Así, esos discursos “de izquierda” quedaron identificados con el gran capital o el gran latrocinio, y perdieron su potencial de cambio. O, peor, se convirtieron en el objeto del cambio: ahora, para millones, lo que hay que cambiar son ellos. Y así contribuyeron a deslegitimar la política y ayudaron a la llegada de los Bolsonaros y Duques y Maduros y Macris de este mundo. Y dejaron vacío el espacio del cambio.

Estamos en una encrucijada. Si la democracia produce monstruos, lo primero es ver qué hacer con los monstruos; lo segundo, enseguida, qué con la democracia.

Vivimos tiempos sin mañana: casi nadie se imagina un futuro realmente mejor en términos políticos o sociales. El último gran cambio fue que se perdió la expectativa de un gran cambio. Algunos, si acaso, piensan el futuro en términos técnicos, máquinas que nos mejorarán las vidas, o económicos, un poco más de nada para todos.
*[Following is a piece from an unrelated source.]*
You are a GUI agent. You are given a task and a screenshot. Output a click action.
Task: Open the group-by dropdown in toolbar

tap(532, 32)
Pero, en general, el futuro no aparece como esperanza sino como amenaza: cambio climático, exceso de personas, desempleo, barbarie y zozobra.

Sin propuestas que seguir, sin ilusiones, los disconformes se refugian en el retorno a un tiempo mítico, una edad de oro donde el sistema supuestamente funcionaba. Es lo que representan estos grandes movimientos defensivos: Make America —o Polonia o Italia o Brasil— Great Again. Son expresiones del miedo, reacciones contra la invasión de los extraños o de los delincuentes o de los políticos, vistos como extraños y como delincuentes.
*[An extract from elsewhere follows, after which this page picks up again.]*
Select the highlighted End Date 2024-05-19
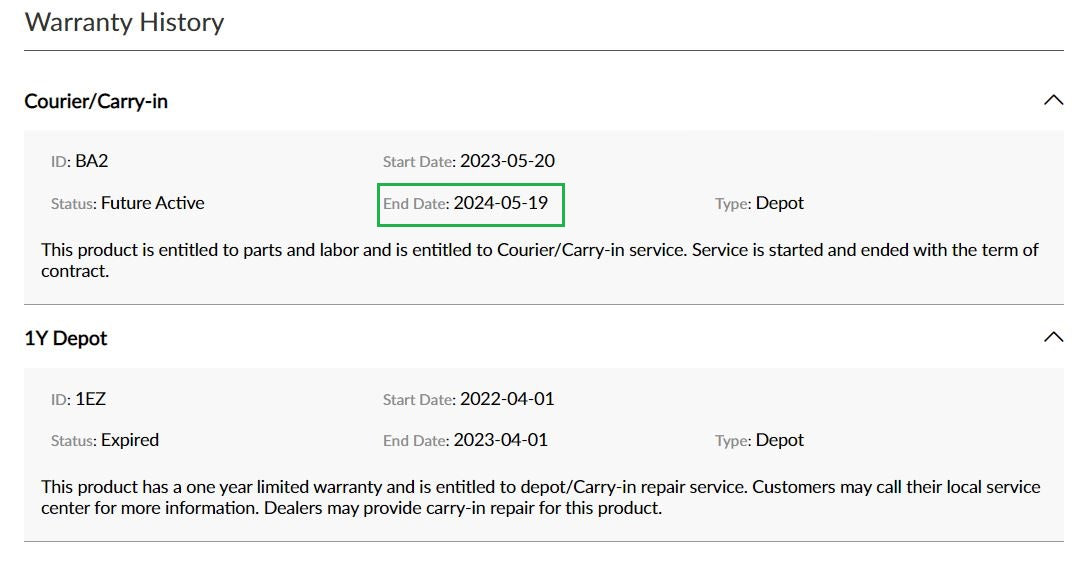The image size is (1088, 561). point(471,204)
El pasado contraataca; uno de sus abanderados va a apoderarse del gigante latinoamericano. Será muy duro para millones de brasileños y será duro para todos los demás. Su triunfo quebrará un tabú. Vivíamos en una confusión feliz: que, en estos tiempos, despreciar a las mujeres, atacar a los homosexuales o reivindicar la tortura eran errores que se pagaban caro porque la mayoría los repudiaba. Si el pistolero termina de demostrar que no, será el pistoletazo de partida para muchas carreras. Su triunfo correrá todo el tablero: pronto, los demás estaremos satisfechos si solo podemos evitar un Bolsonaro. Será una invitación al chiraquismo, aquel voto de millones de progres por el derechista Jacques Chirac en las presidenciales francesas de 2002 para que no ganara Jean-Marie Le Pen, que lo era más aún.

El trayecto de Bolsonaro en las últimas semanas es todo un curso sobre la acción política del gran capital: los capitanes de la economía brasileña lo consideraban un outsider, pero un outsider con éxito se transforma en el mejor insider —Krupp, Thyssen, Hitler—. En cuanto vieron que ganaba y les podía servir, lo cooptaron —lo adoptaron— y ahora es su candidato.
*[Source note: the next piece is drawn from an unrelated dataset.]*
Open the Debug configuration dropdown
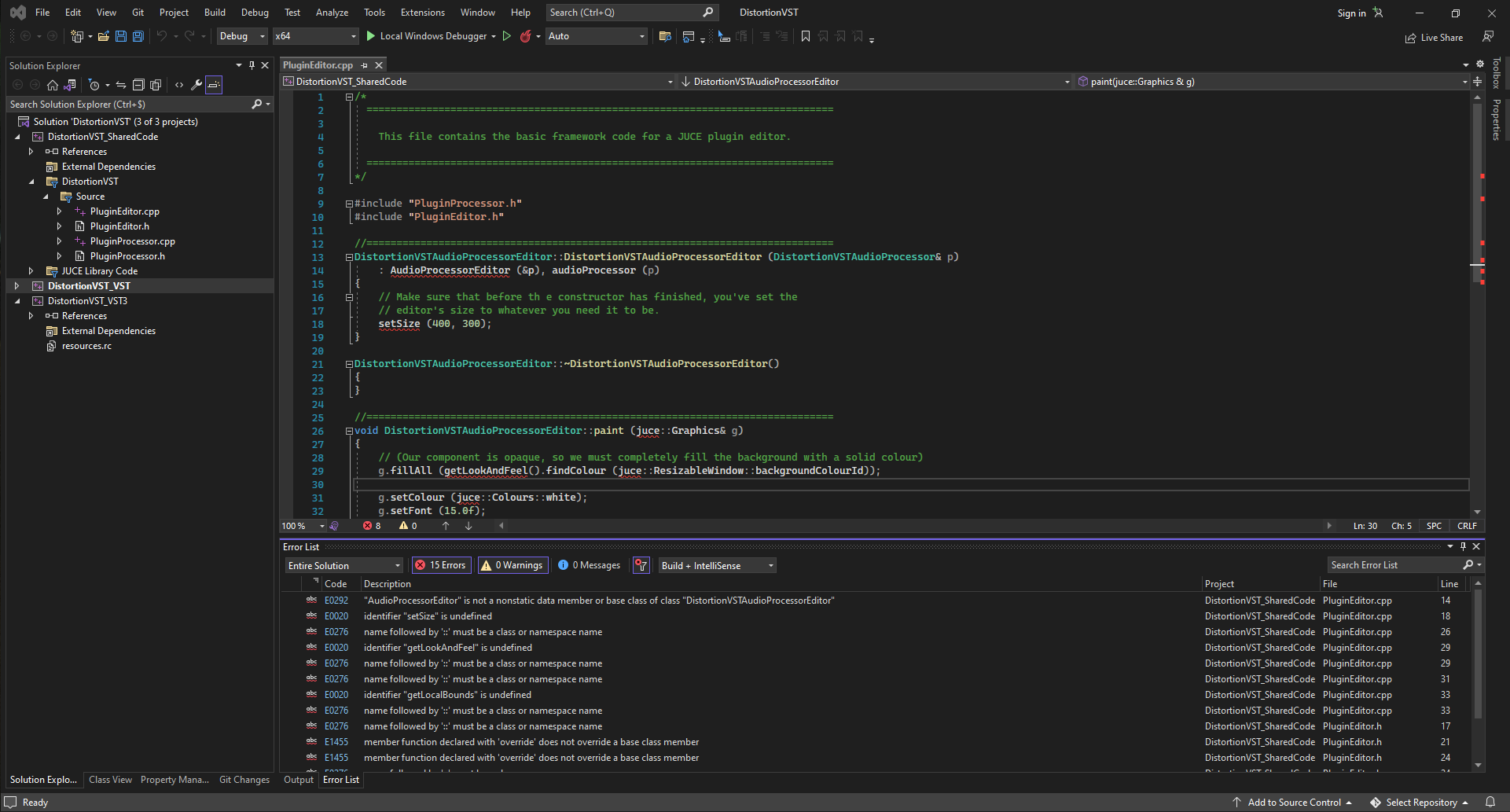 coord(242,36)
El problema es que es, también, el candidato de millones y millones de brasileños: que será elegido por su pueblo. Bolsonaro, si gana, será un puro producto de la democracia representativa. El problema no es él; son ellos. Y “nosotros”: otra vez, habrá que tratar de entender cómo entendimos tan poco, nos equivocamos tanto. Otra vez descontamos que alguien así no podía ser elegido; Trump, frente a su tele de innúmeras pulgadas, se retuerce de risa.

Bolsonaro es grave en sí, pero es más grave como síntoma, como expresión extrema de algo que sucede, con intensidades variadas, en demasiados sitios. Estamos en una encrucijada. Si la democracia produce monstruos, lo primero es ver qué hacer con los monstruos; lo segundo, enseguida, qué con la democracia.

Nada será posible sin crear una idea de futuro que les pelee a esos monstruos democráticos la posibilidad de la esperanza. Contra la antipolítica, devolverle a la política su rol: el de proponer modos y maneras de vivir para que, con el tiempo, suficientes personas las deseen e intenten realizarlas.

Es urgente. Mientras no aparezca una propuesta alternativa con la fuerza suficiente para convertirse en meta, en mito, el mundo será más y más de los nostálgicos, de los que gritan que el futuro puede ser como el pasado: como un pasado que nunca existió, que siguen inventando todo el tiempo. Mientras nos devuelven, en cambio, a ese pasado real que tanto costó dejar atrás.